One of the many ways that COVID-19 leaves its long-term impact on patients is on the brain. Since the beginning of the pandemic, scientists have been trying to decipher how exactly the disease and the coronavirus can affect the brain. Earlier, it was thought that coronavirus can enter the brain and infect neurons, the brain cells. However, late researches have shown that this may not be the case.
Nevertheless, evidences are getting clearer about how the brain gets affected and these suggest that the effects can be multipronged. The coronavirus might attack certain types of brain cells directly or reduce blood flow to the brain tissue or trigger immune response that can eventually harm the brain.
A survey published in May this year revealed that 80% of the patients surveyed, who were also hospitalised with COVID-19, developed neurological symptoms. The survey was conducted in 13 countries.
VIRUS ENTERING DIRECTLY INTO THE BRAIN
Earlier it was speculated by researchers that the coronavirus can enter the brain somehow and infect the neurons. Neurons are the fundamental units of the brain that receive sensory inputs from the outside world, sending information to muscles and controlling electrical and chemical activities in the brain.
However, studies since the early period of the pandemic suggest that the coronavirus may not be able to enter the brain directly. The virus finds it difficult to cross the blood brain barrier, the defence system of the brain.
However, there is one way through which the virus can access the brain, and that is via the olfactory mucosa. The olfactory mucosa is a part of the nasal cavity and borders the brain. The virus is found abundantly in the nasal cavity and that’s the reason swabs from this area is collected to test whether a person is COVID positive.
But, evidences suggest that even this way the virus cannot easily get access to the brain. In a review published in April and co-authored by Serena Spudich, a neurologist at Yale University, US, comprising evidences from autopsies, say that the virus is not in the brain.
There are other evidences to suggest that the virus can infect other cells in the brain apart from the neurons. Studies now indicate that coronavirus can infect the astrocytes, a type of cell abundant in the brain providing many subsidiary activities to help neurons.
Astrocyte infection can explain some of the neurological symptoms that are developed in COVID-19 patients, like fatigue, depression or ‘brain fog’ that includes confusion.
Even if astrocytes is a target, it remains to be fully known whether these cells are infected directly by the virus or there are other ways through which they are affected. A Nature study published in June compared the brains of eightp atients who died of COVID-19 with controls. The research found no trace of the virus in the brain of the deceased people. However, it found that the gene expression was affected in some astrocytes of the patients who had died.
BLOCKADE TO BLOOD FLOW
Another line of evidence is that the coronavirus can reduce blood flow to the brain which causes impairment to neurons’ functioning, sometimes even killing them.
The way in which the virus blocks blood flow to the brain is by affecting a special type of cell present in small blood vessels, called the capillaries. The capillaries are present throughout the body. The capillary cells in question are called the pericytes.

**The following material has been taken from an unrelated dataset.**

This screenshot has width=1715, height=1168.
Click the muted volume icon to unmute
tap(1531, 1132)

A preprint published in February found that the coronavirus could infect pericyte like cells in brain organoids (organoids are miniature organs grown in laboratory). Another preprint published in April showed that the coronavirus can affect the pericytes’ behaviour. The virus can block certain receptors present on the cells which results in blood vessels constriction.
The immune system’s overreaction has been a well-established factor to create severe COVID-19 amongst patients. Now, evidences are growing that show that immune system malfunctioning can also be responsible for neurological symptoms developing among COVID-19 patients.

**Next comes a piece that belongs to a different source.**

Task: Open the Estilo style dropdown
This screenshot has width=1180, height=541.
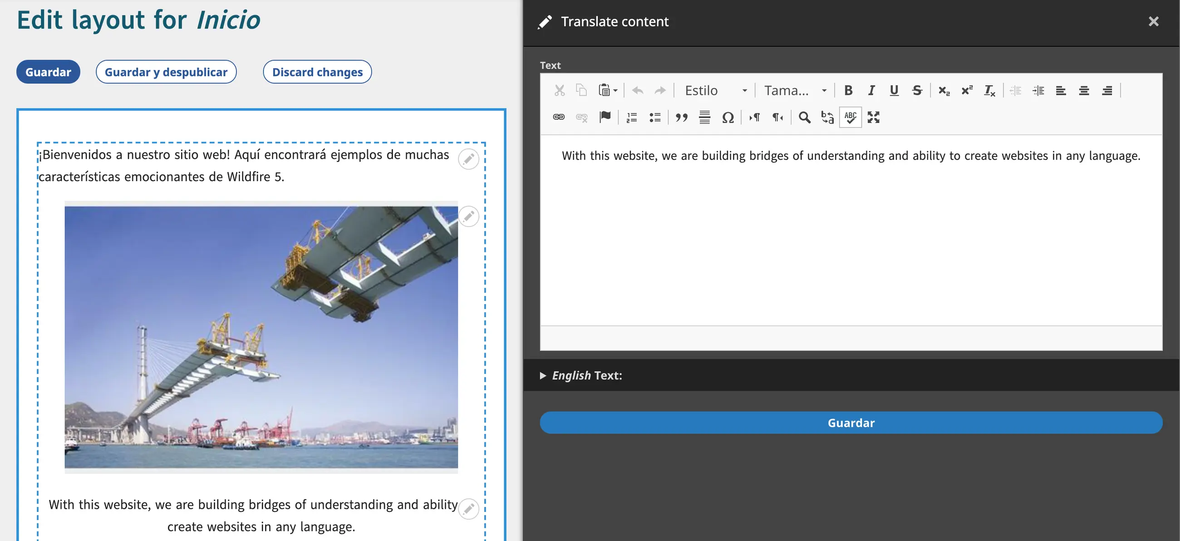Action: tap(715, 90)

In one of the aberrant ways the immune system behaves is by producing auto antibodies. These types of antibodies attack our own tissues and organs rather than a virus. Remember, antibodies are proteins produced by the immune system (defence mechanism) of the body in order to fight off a pathogen (A foreign substance entering the body and causing an infection). Auto antibodies are directed to act against our own tissues and organs.

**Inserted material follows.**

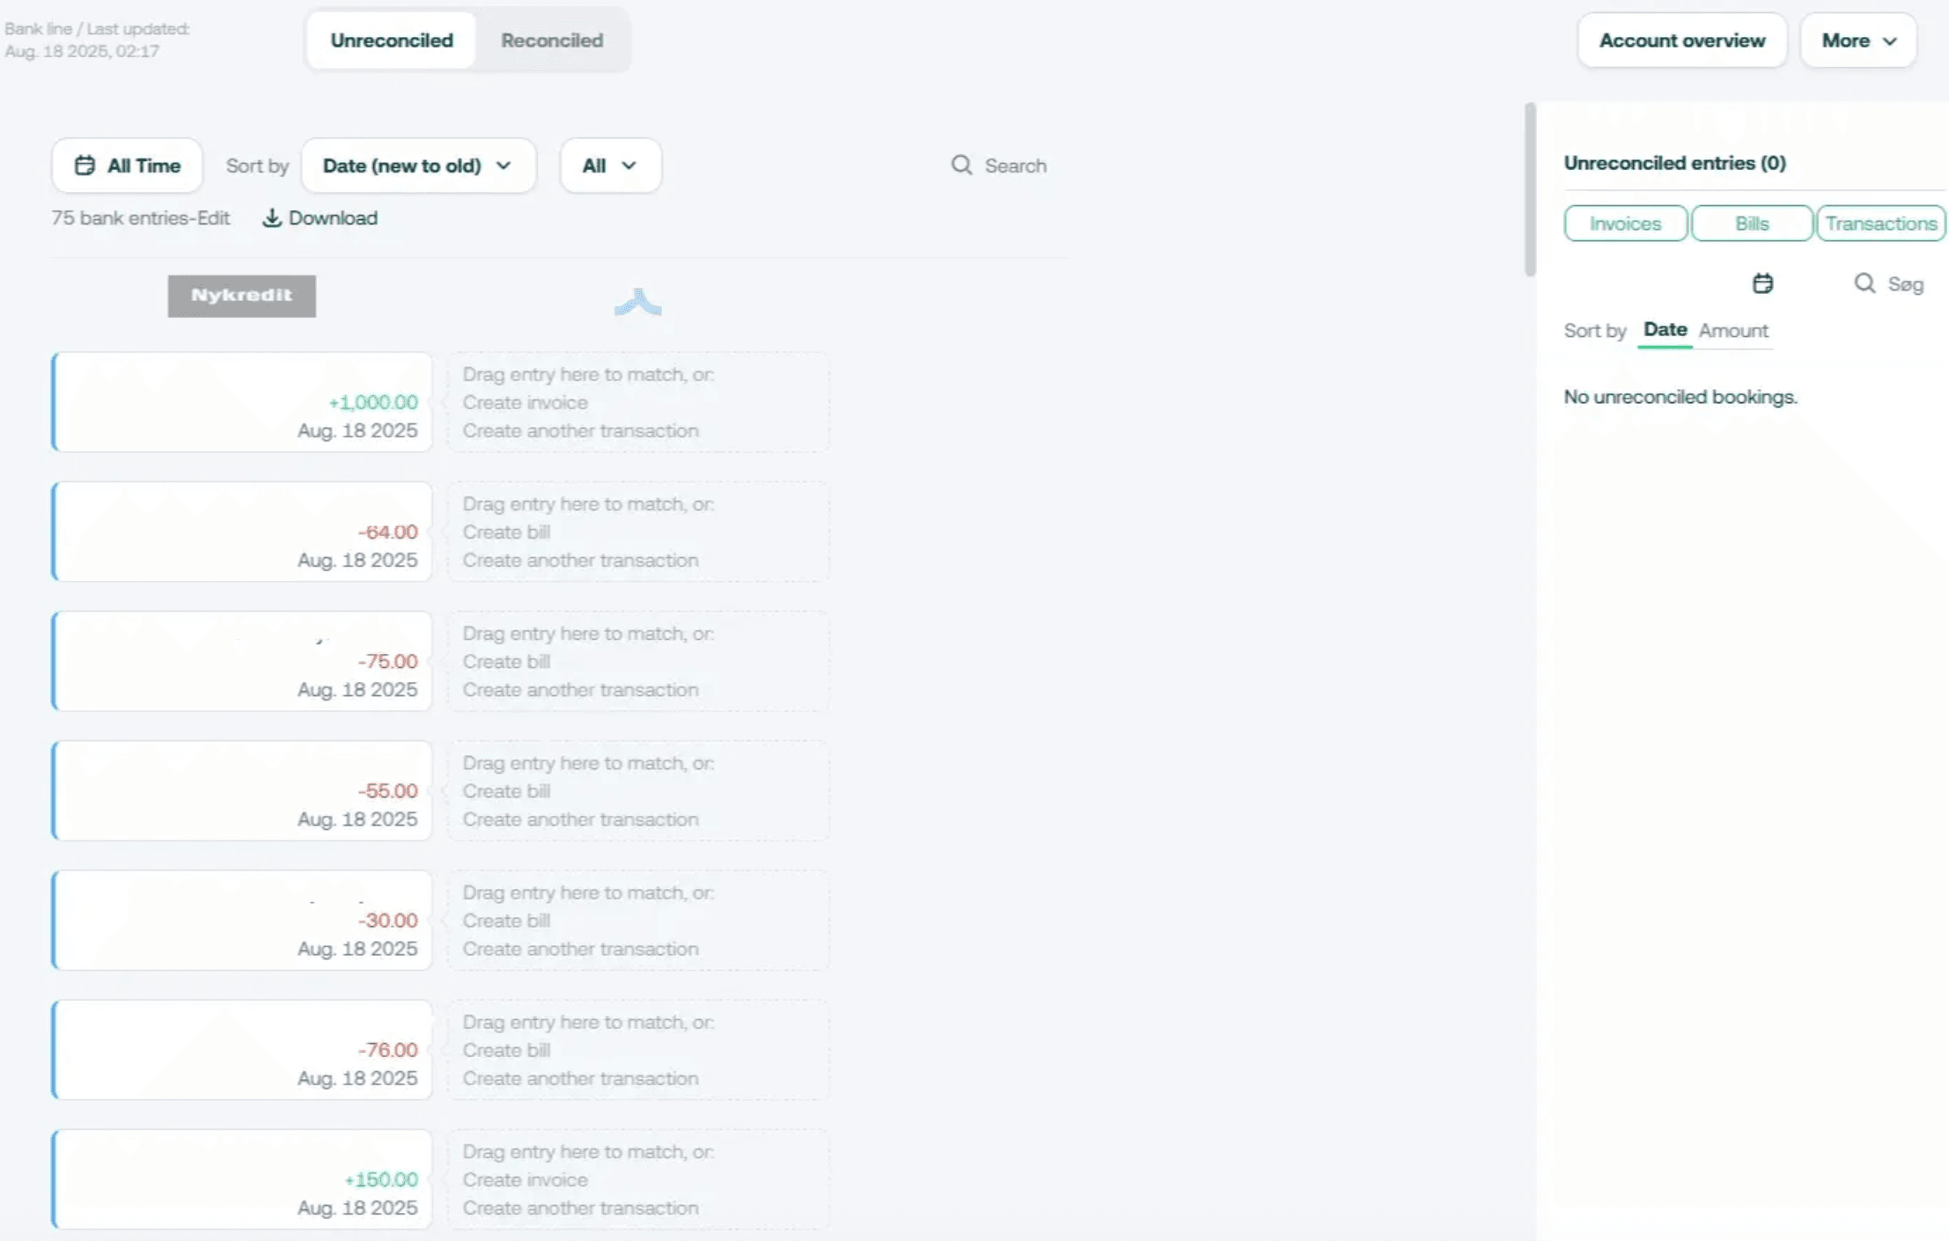
Task: Toggle the Bills filter in right panel
Action: click(1751, 223)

These auto antibodies produced in some of the patients can cause long-term effects like loss of vision. In a review paper, published in May, a neuroimmunologist at the German Centre for Neurodegenerative Diseases at Berlin Harald Pruss, explained evidences of the auto antibodies crossing the blood brain barrier (brain’s defence system). These can contribute to a range of neurological disorders, starting from memory impairment to psychosis.
There is another paper, co-authored by Pruss and other team members, studied blood and CSF (cerebrospinal fluid, the fluid where the brain is submerged) of 11 critically ill COVID-19 patients, all having shown neurological symptoms. All these patients produced auto-antibodies that can bind to neurons. According to Pruss, there are evidences that providing intravenous immunoglobulins (another type of antibody) that can suppress auto-antibodies, are quite successful in such patients.